Interestingly, we were also told to always say “I’m fine, thank you,” when someone asks you how you are. When I asked my teacher about what to say if we are not doing fine, she told me that it was good manners to say you’re fine, even if you’re not. In fact, it would be considered impolite if someone asked you how you were and you started telling them about everything that’s wrong with your life. Admittedly, you were allowed to complain in informal letters to relatives and friends but even then, you were supposed to begin on a positive note.
All such rules seem to me to be vestiges of the Victorian upper-class culture that has survived within the British education system, which strongly influenced the Indian education system. As a child, I loved to follow all such rules. My teacher told me that I was like a little British gentleman.
I used to walk around with a black umbrella, using it as a walking stick. To clarify that, this was when I was living in Dharamsala, which is one of the wettest regions in India and you’re better off always carrying an umbrella coz it can rain at any time. It could be sunny and clear all morning and then be raining cats and dogs in the afternoon.

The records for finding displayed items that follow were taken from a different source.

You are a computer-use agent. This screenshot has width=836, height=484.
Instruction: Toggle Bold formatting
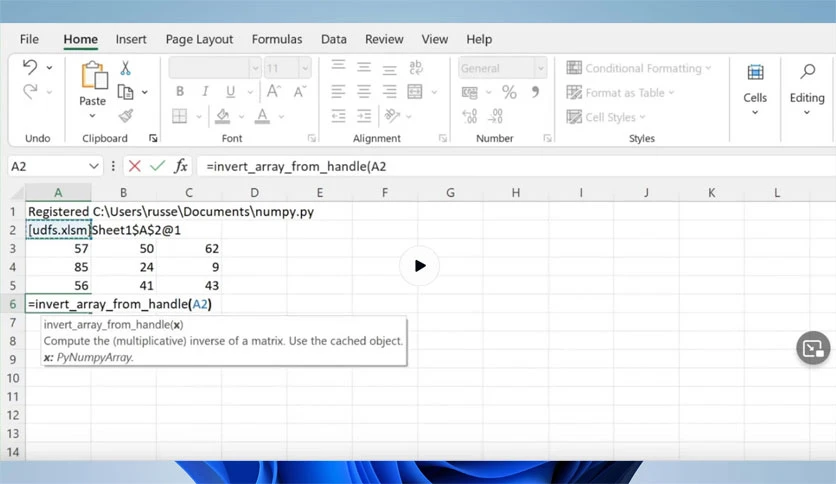[180, 92]
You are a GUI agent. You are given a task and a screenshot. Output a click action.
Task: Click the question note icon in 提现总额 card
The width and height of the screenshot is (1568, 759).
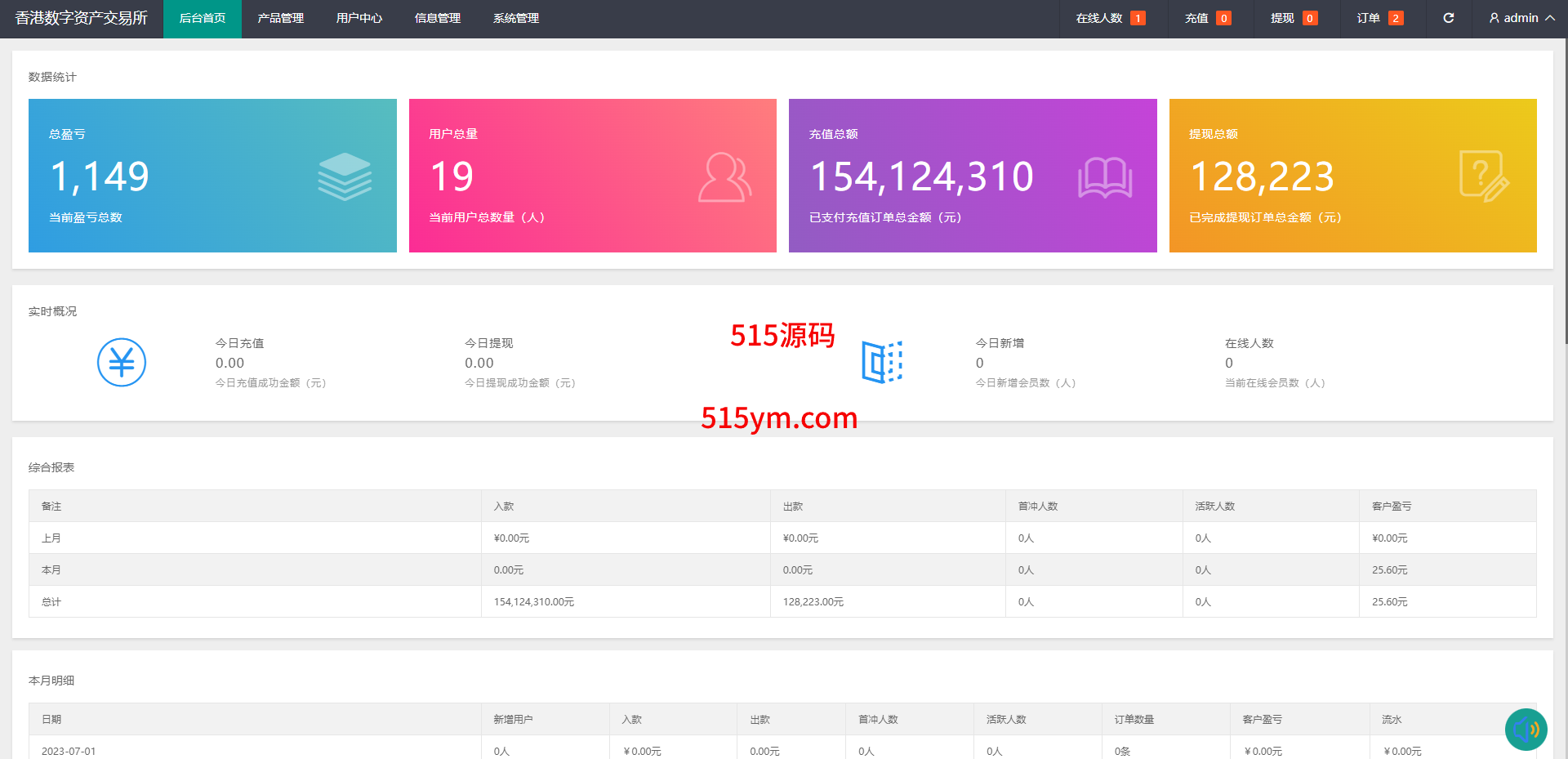1484,176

I used to comb my hair in such a way that a little pompadour was set all day and I got really upset if it got out of place. I used to carry two handkerchiefs, one for personal use and one for sharing with people, especially girls. And I would iron my handkerchiefs everyday and put a little bit of talc on the sharing hanky so that it smelled good. I also carried a third scruffy piece of cloth in my bag to keep my shoes clean and shining. I polished my shoes every night but the rag was needed to keep them that way in school. And most importantly, I was always a perfect gentleman to everyone, especially the ladies.
As an adult, I no longer think that we need a set of rules to guide our behavior. It should be left up to everyone how they want to dress and behave. Such rules don’t suit everyone’s personality and it’s not fair to force them on everyone. If someone doesn’t want to polish their shoes or iron their handkerchiefs, that’s fine! As long as you’re a good person underneath, this superficial stuff doesn’t matter. I’d much rather hang out with a good hippie than an evil gentleman.
But I do still think that there is merit in maintaining a certain standard of appearance and behaving in a respectful manner. Captain Ray Holt from Brooklyn Nine-Nine, who starts and ends his chat messages with “Dear Jake,” and “Sincerely, Captain Holt,” comes to mind. Even though Jake Peralta is what’s considered cool in the 21st century, don’t let anyone stop you from being like Captain Holt, if that’s who you want to be.
Having said all that, I’m doing great and hope your boat is in similar waters.